İNSAN HAK VE ÖZGÜRLÜKLERİNİ SAVUNMAYA DEVAM EDECEĞİZ

Bugün 10 Aralık Dünya İnsan Hakları Günü. İkinci Dünya Savaşı'nın insanlıkta açtığı derin yaraları kapatmak ve insanlığı daha ileri bir basamağa taşımak için 1948’de hazırlanan İnsan Hakları Evrensel Bildirgesi’nin, Birleşmiş Milletler tarafından kabul edilişinin 72. yılı kutlanırken, Türkiye insan hak ve özgürlükleri konusunda ülke tarihinin en karanlık günlerini yaşamaktadır.

Türkiye, bildirgeyi kabul edilişinden bir yıl sonra imzalamasına rağmen, AKP iktidarının toplumu kutuplaştıran, özgürlükleri kısıtlayan, adalet ve demokrasinin işleyişini temellerinden sarsan politikaları nedeniyle bildirgede yer alan temel hak ve özgürlükler sadece metin üzerinde kalmıştır.

Bugün sahip olduğumuz en değerli hakkın, ifade özgürlüğünün elimizden alınmaya çalışıldığı, siyasi iktidara muhalif tüm kesimlerin susturulmak istendiği bir dönem yaşanmaktadır. Demokrasi, insan hakları yara almış ve yargı bağımsızlığı ve basın özgürlüğünden söz etmek giderek imkansız hale gelmiştir. Din ve vicdan özgürlüğü sorunu devam etmekte ve tam bir ayrımcılık örneği sergilenmektedir.

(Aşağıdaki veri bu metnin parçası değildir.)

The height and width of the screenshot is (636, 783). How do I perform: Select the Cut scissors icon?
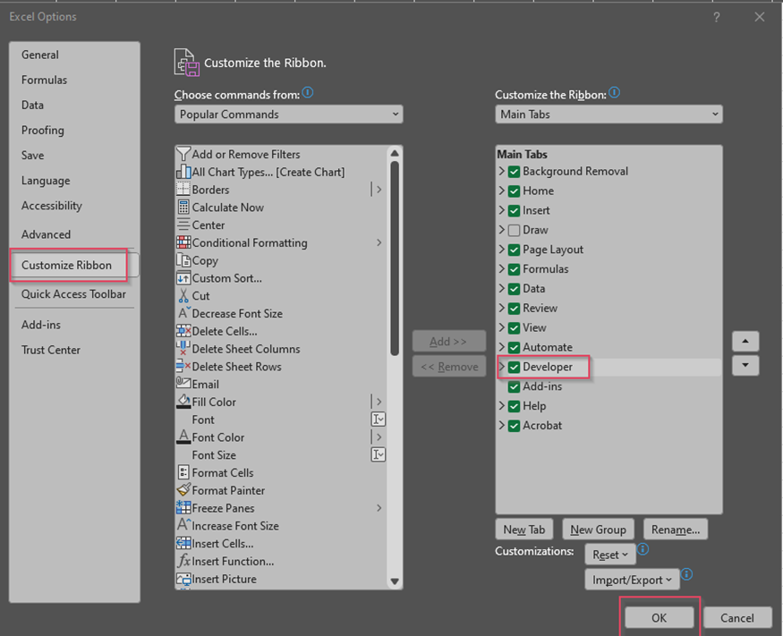pyautogui.click(x=183, y=296)
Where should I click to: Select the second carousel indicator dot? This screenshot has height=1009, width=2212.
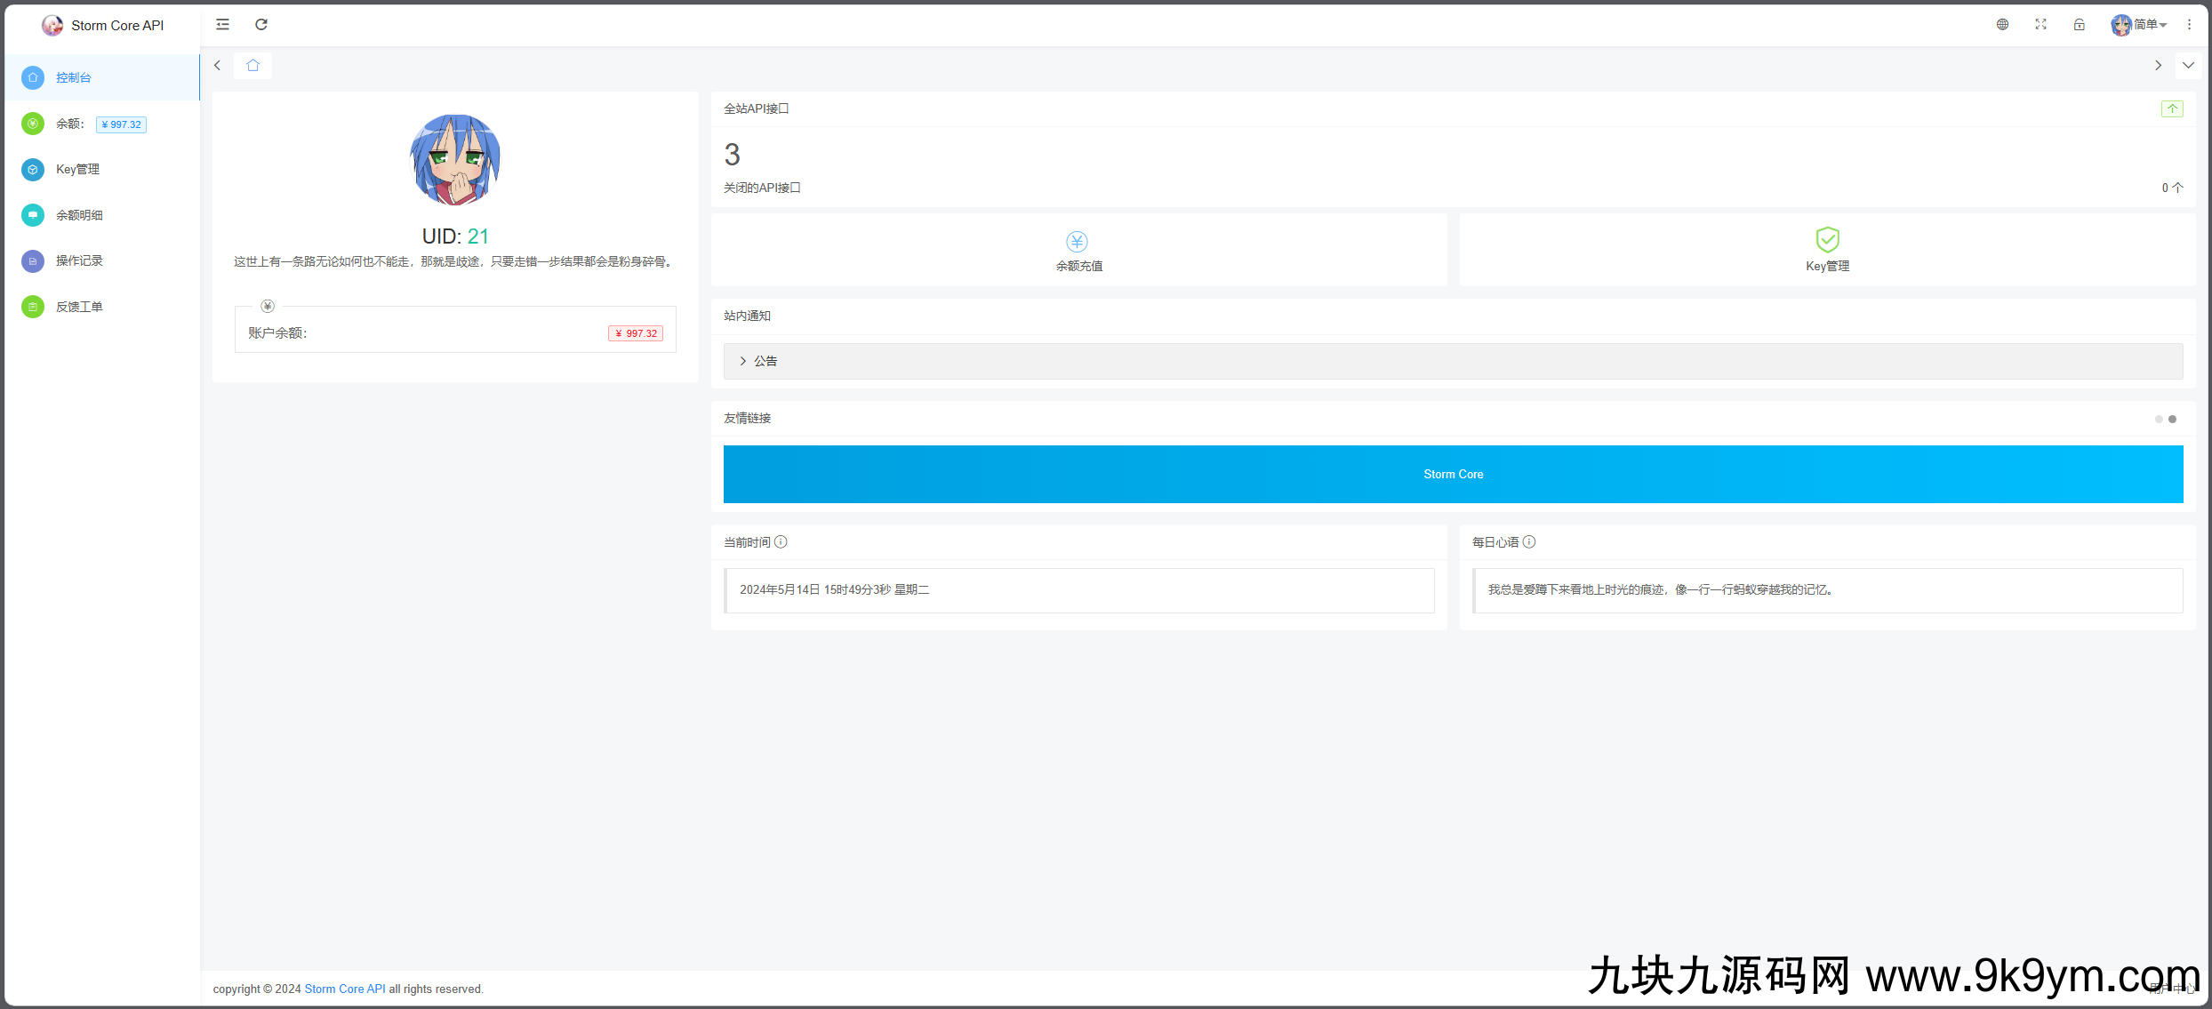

Devlet tarafından ücretsiz ve her yurttaşa eşit, adil biçimde verilmesi gereken eğitim ve sağlık gibi hizmetler, artık orta sınıf için bile lüks haline gelmiştir. Eğitimde yoksul halkın payına ise sermayenin ucuz işçi ihtiyacına servis edilmek, hükümet tarafından desteklenen tarikatların okul ve yurtlarına itilmek düşmüştür.

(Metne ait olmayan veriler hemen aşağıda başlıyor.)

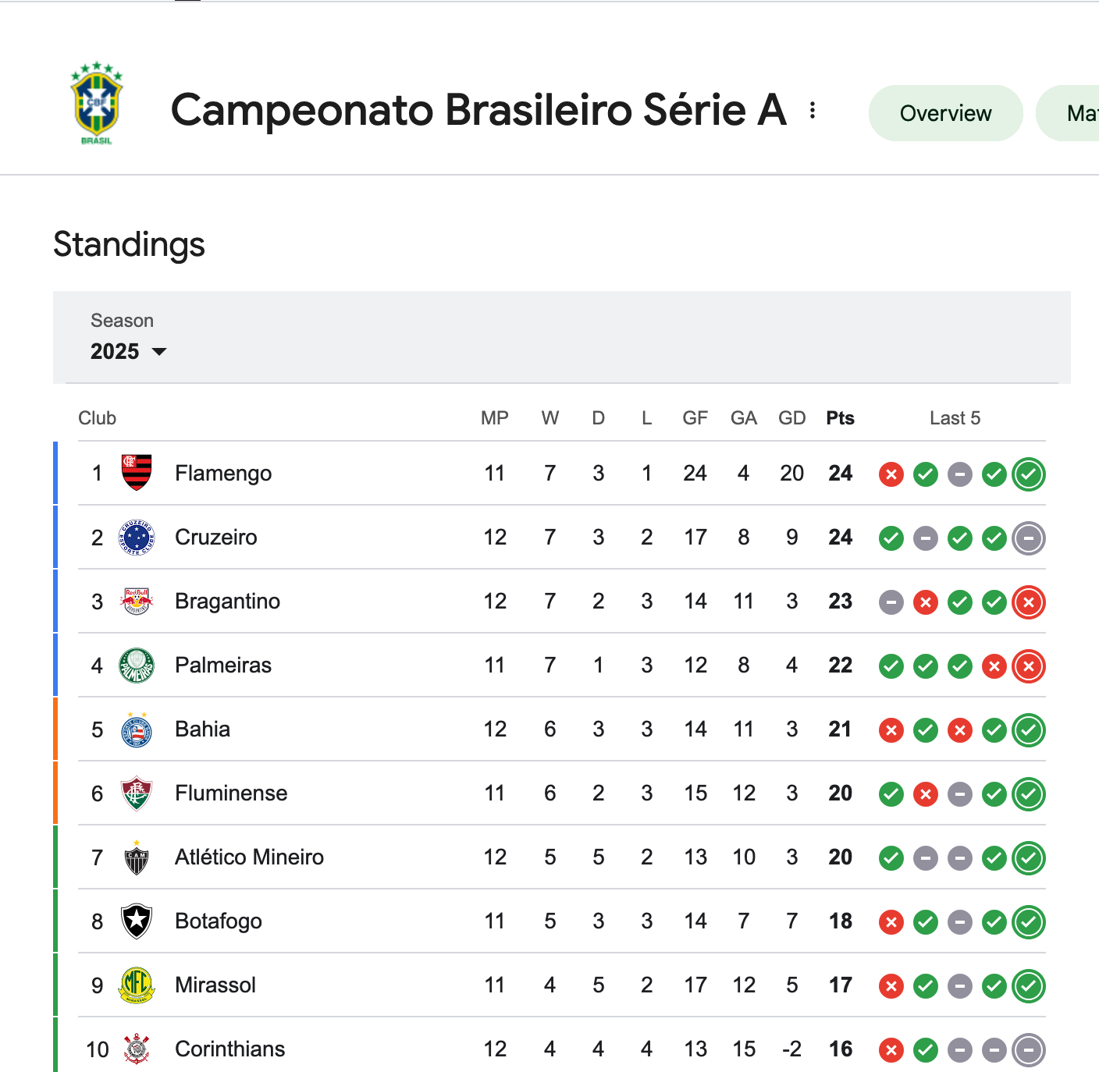Open the Season 2025 dropdown
Screen dimensions: 1099x1072
coord(129,337)
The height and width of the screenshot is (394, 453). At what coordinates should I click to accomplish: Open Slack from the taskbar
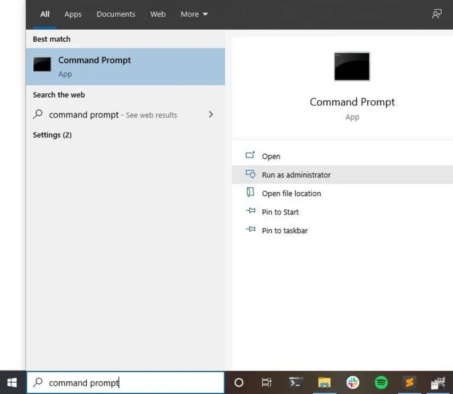click(x=352, y=382)
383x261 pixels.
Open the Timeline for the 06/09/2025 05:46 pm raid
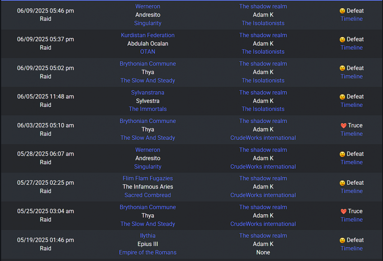click(x=352, y=19)
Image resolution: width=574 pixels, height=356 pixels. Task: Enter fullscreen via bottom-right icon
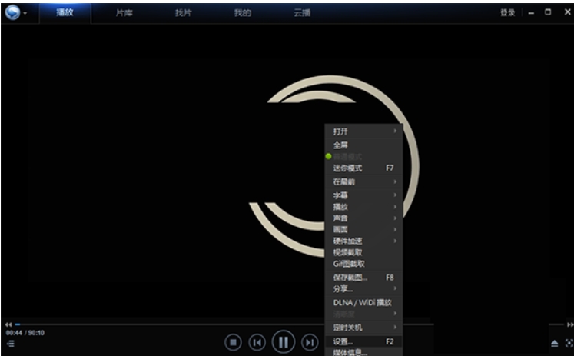tap(569, 343)
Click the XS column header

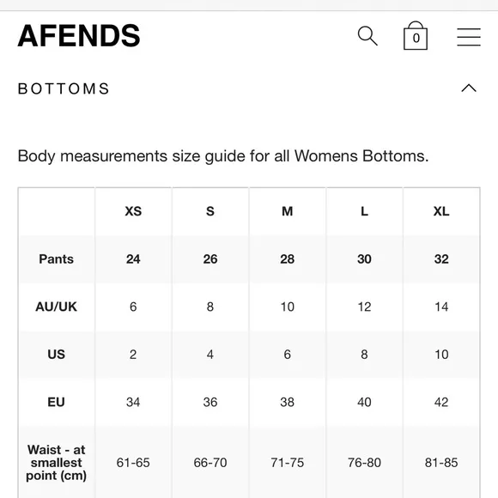133,211
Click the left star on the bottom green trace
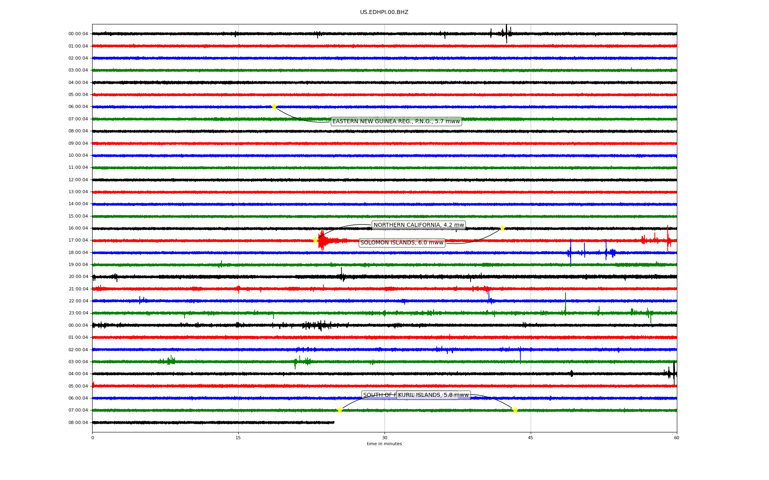Screen dimensions: 769x480 (340, 410)
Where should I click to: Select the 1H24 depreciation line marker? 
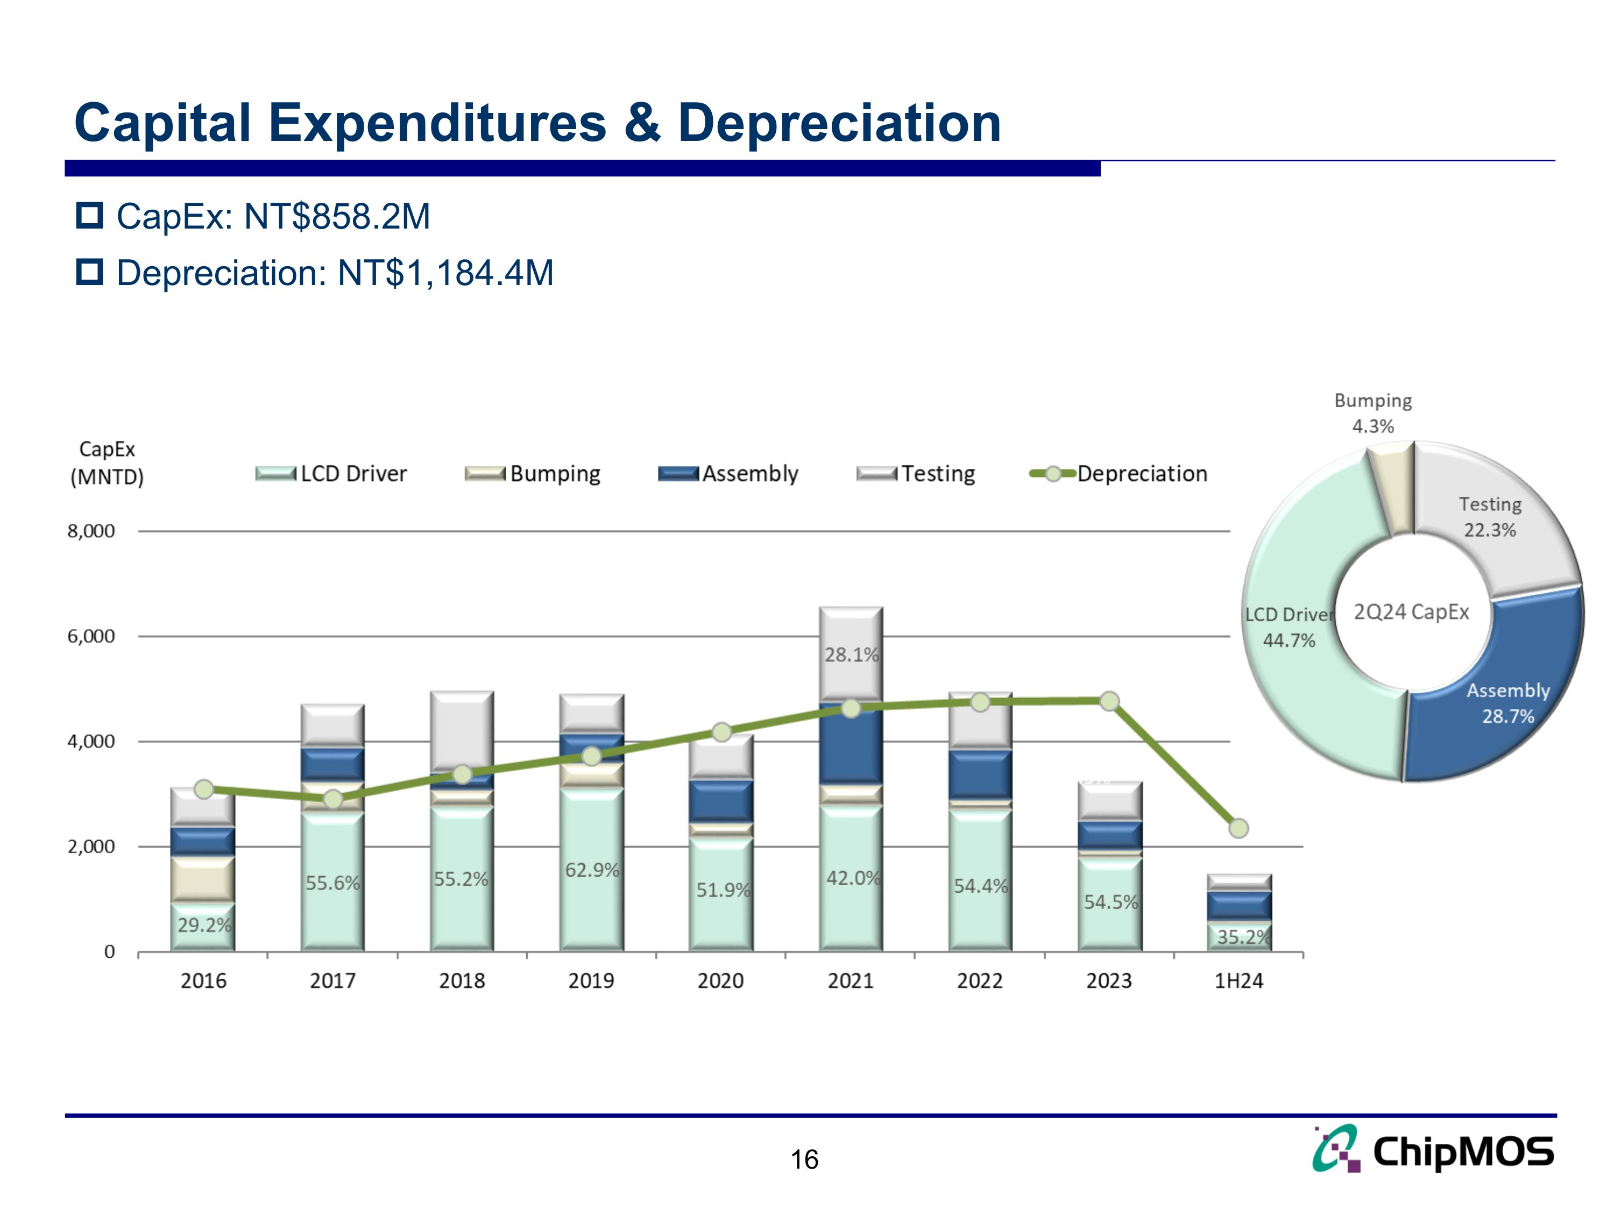point(1238,828)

Daha yeni kurulmuş bir Cumhuriyet iken kadınlar için çağın ötesinde reformların yapıldığı ülkemizde ne yazık ki kadınların konumu, eğitimde, sağlıkta, iş yaşamında, sosyal hayatta hala olması gereken yerin gerisindedir. Siyasi iktidarın din ve ahlak adına sıkça kullandığı cinsiyetçi, sözde muhafazakâr söylemler ve baskıcı politikaları kadınlara ve çocuklara yönelik şiddeti arttırmıştır.

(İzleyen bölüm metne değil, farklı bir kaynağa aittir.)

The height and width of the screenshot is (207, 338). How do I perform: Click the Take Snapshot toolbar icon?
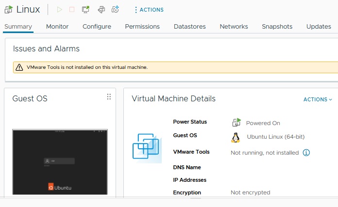[x=115, y=9]
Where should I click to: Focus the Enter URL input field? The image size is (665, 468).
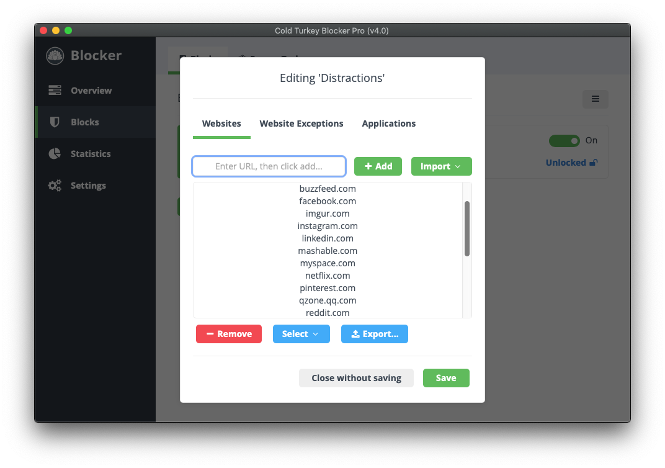(269, 166)
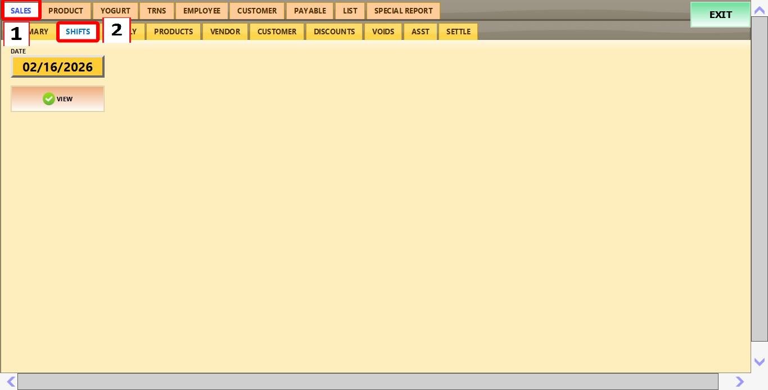Open the EMPLOYEE reports tab
Image resolution: width=768 pixels, height=390 pixels.
click(202, 11)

Tüm vatandaşları için insan olmanın onuruna yakışan yaşam standartları sağlamak ve onları haksızlıklara karşı korumak devletlerin temel görevlerindendir. Bu nedenle siyasi iktidarı, demokrasi, insan hakları, saydamlık, kadın-erkek eşitliği gibi ortak değerlerin güçlendirilmesi ve yaygınlaştırılmasına; ırkçılık, hoşgörüsüzlük, yabancı düşmanlığı ile her türlü etnik-dini ayrımcılık ve aşırılıkla mücadele edilmesine yönelik girişimlerde bulunmaya çağırıyoruz.

Tüm insanlık gibi ulusumuzun da her türlü, toplumsal, sınıfsal sömürüye maruz kaldığı bu dönemde, Eğitim-İş olarak bugüne kadar olduğu gibi bundan sonra da insan hak ve özgürlükleri için mücadele etmeye devam edeceğiz.